Die Default Config Files und der SSH Port

  • /etc/ssh/sshd_config - OpenSSH server configuration file.
  • /etc/ssh/ssh_config - OpenSSH client configuration file.
  • ~/.ssh/ - Users ssh configuration directory.
  • ~/.ssh/authorized_keys or ~/.ssh/authorized_keys - Lists the public keys (RSA or DSA) that can be used to log into the user’s account
  • /etc/nologin - If this file exists, sshd refuses to let anyone except root log in.
  • /etc/hosts.allow and /etc/hosts.deny : Access controls lists that should be enforced by tcp-wrappers are defined here.
  • SSH default port : TCP 22

 

 

Tipp Nr. 01: OpenSSH Server Deaktivieren

Laptops und Workstationen funktionieren auch ohne OpenSSH-Server. Wenn Sie nicht mit Remote Login und einer Dateiübertragungsfunktionen per SSH arbeiten, deaktivieren und entfernen Sie den sshd-Server. RHEL / Fedora / CentOS Linux-Benutzer deaktivieren und entfernen den openssh-server mit dem yum Befehl:

chkconfig sshd off # yum erase openssh-server

Ubuntu / Debian Linux User tund dasselbe mit dem apt-get Befehl:

apt-get remove openssh-server

Warscheinlich muss das iptables script upgedated werden um die ssh Regel zu entfernen. Unter Fedora / RHEL oder CentOs editiert man dazu die Dateien /etc/sysconfig/iptables & /etc/sysconfig/ip6tables und restartet den iptables Service:

service iptables restart # service ip6tables restart

Tipp Nr. 02: Nur SSH Protocol 2 verwenden

SSH protocol version 1 (SSH-1) hat man-in-the-middle Attacken Probleme und Sicherheitslücken.
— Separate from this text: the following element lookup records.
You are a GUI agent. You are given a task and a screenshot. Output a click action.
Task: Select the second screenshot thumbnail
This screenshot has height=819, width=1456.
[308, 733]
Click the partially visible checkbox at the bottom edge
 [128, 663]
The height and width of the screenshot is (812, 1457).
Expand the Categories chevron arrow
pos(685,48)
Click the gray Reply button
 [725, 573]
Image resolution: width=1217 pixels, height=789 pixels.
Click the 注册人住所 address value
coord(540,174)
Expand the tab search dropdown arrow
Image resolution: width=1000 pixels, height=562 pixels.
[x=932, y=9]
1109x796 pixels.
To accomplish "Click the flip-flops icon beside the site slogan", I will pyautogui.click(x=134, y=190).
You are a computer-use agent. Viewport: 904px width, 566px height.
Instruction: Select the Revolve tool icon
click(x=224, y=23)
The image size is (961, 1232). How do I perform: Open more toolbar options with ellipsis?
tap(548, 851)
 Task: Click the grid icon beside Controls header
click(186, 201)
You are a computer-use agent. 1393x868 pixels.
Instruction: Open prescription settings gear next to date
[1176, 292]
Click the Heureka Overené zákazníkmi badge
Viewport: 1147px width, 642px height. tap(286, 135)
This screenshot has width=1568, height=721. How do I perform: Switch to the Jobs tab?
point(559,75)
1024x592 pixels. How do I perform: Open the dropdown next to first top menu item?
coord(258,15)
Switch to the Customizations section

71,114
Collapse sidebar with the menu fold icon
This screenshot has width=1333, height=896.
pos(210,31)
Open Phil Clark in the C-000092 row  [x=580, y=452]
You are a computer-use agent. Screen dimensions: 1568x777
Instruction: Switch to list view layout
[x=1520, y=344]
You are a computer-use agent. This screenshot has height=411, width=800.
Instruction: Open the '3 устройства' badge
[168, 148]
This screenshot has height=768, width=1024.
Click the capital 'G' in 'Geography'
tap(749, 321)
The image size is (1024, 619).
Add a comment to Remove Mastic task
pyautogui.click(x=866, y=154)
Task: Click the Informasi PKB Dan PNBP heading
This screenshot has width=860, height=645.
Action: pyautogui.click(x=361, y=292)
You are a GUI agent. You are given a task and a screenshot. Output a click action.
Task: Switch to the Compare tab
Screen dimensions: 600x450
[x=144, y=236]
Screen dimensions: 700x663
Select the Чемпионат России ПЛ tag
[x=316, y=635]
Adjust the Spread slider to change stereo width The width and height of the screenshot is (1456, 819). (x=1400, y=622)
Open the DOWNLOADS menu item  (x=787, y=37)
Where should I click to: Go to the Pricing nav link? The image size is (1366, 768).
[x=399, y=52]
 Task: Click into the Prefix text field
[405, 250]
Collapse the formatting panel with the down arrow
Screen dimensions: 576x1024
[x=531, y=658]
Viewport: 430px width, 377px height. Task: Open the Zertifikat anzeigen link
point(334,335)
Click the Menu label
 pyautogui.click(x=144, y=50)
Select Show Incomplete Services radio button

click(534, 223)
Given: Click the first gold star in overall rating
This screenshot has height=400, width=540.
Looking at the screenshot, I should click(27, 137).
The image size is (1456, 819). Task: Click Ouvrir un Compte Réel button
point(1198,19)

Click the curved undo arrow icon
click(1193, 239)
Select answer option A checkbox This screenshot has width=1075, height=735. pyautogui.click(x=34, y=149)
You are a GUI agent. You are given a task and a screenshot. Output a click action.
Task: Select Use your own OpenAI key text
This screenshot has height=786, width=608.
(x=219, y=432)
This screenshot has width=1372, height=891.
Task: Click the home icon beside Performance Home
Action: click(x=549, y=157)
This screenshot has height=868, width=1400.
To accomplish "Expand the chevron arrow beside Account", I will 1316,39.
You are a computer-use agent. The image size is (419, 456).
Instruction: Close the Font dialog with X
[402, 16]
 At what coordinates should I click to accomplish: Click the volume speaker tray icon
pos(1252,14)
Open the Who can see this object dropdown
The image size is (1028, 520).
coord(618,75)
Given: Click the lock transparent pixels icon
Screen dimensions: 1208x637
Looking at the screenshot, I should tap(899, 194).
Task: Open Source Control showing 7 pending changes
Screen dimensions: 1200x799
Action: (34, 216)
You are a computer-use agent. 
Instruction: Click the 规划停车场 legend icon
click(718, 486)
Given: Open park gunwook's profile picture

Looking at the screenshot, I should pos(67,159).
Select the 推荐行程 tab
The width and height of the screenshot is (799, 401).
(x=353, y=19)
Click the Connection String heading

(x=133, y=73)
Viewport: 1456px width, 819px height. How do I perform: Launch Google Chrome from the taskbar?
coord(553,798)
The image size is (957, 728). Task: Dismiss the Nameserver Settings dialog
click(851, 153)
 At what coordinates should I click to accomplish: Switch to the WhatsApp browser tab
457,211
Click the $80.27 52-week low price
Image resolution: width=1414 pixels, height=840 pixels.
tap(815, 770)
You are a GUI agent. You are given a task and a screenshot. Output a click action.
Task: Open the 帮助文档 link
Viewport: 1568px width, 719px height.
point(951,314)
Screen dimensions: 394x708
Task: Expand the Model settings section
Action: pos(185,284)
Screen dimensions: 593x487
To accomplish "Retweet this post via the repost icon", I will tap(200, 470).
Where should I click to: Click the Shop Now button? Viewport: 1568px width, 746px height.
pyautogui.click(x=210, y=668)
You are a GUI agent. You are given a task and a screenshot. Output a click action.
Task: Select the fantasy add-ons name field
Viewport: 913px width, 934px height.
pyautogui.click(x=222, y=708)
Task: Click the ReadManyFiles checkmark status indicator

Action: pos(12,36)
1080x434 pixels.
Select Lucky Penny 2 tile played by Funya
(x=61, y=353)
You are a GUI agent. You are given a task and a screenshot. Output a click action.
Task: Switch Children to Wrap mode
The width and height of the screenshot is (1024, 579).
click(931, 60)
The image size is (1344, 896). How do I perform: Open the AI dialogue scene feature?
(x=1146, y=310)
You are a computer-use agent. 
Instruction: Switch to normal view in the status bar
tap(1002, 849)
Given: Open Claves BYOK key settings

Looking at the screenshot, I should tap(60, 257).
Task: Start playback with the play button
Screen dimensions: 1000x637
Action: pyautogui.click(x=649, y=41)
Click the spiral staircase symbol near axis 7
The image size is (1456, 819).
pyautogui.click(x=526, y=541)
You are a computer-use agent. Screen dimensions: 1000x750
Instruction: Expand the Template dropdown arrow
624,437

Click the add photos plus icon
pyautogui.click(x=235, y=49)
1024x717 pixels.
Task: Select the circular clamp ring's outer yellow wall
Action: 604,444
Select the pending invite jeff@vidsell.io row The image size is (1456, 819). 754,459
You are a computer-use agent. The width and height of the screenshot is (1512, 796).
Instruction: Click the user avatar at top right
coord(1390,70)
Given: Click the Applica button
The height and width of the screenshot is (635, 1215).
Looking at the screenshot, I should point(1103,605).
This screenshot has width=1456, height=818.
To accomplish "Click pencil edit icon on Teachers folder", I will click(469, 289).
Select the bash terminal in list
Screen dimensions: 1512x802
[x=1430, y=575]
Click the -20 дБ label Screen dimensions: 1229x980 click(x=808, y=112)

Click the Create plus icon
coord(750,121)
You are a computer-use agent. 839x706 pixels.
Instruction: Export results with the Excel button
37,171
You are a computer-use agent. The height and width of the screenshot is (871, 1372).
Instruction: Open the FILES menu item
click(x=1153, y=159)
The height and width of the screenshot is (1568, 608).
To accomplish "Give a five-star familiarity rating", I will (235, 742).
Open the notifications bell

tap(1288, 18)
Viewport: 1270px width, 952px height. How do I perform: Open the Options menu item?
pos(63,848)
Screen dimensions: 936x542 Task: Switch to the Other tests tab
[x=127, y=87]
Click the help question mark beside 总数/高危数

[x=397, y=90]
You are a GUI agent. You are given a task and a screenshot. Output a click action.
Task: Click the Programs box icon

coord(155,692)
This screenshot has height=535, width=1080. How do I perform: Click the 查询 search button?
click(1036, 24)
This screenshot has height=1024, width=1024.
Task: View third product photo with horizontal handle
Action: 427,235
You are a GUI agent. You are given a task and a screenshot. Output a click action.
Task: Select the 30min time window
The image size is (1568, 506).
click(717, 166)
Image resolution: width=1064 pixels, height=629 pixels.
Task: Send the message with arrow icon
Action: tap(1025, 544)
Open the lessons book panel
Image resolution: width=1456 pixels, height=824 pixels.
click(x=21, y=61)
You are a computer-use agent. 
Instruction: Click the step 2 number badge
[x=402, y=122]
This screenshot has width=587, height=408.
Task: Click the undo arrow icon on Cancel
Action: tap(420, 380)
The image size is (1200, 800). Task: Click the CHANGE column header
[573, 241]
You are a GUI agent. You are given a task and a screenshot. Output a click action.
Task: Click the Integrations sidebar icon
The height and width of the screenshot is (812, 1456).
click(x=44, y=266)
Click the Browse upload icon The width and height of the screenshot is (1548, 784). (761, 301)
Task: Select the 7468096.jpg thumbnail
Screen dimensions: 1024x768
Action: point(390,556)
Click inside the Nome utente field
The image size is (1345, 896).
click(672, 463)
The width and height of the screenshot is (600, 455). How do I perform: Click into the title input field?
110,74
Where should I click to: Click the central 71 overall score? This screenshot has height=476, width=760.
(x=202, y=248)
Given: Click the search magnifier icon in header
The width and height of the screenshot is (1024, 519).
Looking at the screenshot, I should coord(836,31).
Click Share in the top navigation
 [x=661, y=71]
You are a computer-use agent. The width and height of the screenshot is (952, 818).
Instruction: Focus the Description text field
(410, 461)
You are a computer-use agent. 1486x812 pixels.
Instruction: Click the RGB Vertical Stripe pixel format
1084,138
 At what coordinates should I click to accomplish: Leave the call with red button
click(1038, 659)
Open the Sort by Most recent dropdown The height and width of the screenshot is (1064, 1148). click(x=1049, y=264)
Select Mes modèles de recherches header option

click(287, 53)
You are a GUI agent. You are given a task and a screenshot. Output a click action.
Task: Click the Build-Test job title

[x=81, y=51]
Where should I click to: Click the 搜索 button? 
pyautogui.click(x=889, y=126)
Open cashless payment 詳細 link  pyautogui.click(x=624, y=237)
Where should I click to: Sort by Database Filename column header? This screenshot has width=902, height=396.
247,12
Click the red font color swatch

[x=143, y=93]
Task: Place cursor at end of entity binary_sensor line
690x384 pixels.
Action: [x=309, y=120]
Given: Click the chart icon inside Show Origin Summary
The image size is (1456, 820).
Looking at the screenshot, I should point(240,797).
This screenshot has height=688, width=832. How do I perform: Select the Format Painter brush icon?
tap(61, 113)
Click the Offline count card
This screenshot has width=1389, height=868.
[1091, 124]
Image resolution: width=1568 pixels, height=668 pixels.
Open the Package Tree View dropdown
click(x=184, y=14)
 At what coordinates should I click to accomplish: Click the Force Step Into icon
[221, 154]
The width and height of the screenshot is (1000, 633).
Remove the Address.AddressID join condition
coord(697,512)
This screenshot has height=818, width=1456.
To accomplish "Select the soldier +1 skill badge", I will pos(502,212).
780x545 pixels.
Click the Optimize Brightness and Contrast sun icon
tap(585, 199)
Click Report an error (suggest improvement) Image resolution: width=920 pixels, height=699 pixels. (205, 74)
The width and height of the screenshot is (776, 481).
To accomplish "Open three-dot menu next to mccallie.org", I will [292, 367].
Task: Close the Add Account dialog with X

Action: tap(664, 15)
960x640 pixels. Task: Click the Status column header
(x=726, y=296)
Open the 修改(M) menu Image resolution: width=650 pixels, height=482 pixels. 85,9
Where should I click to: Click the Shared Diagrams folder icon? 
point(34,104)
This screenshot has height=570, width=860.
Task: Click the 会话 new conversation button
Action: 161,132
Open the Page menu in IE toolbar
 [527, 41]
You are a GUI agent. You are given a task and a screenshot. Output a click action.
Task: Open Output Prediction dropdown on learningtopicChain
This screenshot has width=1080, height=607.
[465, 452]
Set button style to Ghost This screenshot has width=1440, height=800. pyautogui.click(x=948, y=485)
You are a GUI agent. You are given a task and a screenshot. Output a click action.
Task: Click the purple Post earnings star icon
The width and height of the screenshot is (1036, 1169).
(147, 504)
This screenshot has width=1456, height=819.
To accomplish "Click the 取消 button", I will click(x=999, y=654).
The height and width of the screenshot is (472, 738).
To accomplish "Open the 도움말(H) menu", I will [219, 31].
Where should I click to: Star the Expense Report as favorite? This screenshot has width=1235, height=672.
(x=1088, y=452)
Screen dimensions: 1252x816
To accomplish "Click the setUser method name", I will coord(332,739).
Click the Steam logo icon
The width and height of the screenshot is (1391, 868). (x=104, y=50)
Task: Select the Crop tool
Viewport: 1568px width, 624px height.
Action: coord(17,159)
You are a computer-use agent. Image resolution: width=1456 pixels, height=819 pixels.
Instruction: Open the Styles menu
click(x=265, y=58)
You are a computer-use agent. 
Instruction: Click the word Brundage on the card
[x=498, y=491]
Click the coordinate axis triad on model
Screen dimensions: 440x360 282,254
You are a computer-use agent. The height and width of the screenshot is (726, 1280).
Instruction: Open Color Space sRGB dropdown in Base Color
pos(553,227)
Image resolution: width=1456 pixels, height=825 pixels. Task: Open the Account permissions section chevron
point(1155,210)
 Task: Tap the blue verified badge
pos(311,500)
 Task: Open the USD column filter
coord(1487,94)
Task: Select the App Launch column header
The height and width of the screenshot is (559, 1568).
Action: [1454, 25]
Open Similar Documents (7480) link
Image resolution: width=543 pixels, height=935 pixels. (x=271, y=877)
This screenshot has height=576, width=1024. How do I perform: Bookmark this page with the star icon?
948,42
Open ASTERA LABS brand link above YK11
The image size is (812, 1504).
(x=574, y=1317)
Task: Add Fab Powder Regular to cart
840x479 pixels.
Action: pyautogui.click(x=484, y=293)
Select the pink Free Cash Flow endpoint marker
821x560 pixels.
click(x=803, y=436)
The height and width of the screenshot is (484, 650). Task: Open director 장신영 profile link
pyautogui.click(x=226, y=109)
SSH-1 ist veraltet und sollte um jeden Preis vermieden werden. Öffnen Sie die sshd_config Datei und vergewissern Sie sich die folgende Zeile vorhanden ist:

Protocol 2

Tipp Nr. 03: SSH Benutzer Zugriff limitieren

Standardmäßig können sich alle System-Anwender sich per SSH mit ihrem Passwort oder öffentlichem Schlüssel anmelden . Irgendwann erstellen Sie dann noch einen UNIX / Linux-Benutzer-Account für FTP oder E-Mail Zugang. Allerdings können diese Anwender sich nun auch auf dem System per ssh einloggen. Sie werden vollen Zugang zu System-Tools wie Compiler & Skriptsprachen sowie Perl, Python haben und die Netzwerk-Ports öffnen können. Einer meiner Kunden hatte ein wirklich veraltetes PHP-Skript und ein Angreifer konnte ein neues Konto auf dem System über ein PHP-Skript erstellen. Allerdings gelang es dem Angreifern nicht in den Server per ssh einzuloggen, weil sie nicht in der AllowUsers Datei eingetragen waren.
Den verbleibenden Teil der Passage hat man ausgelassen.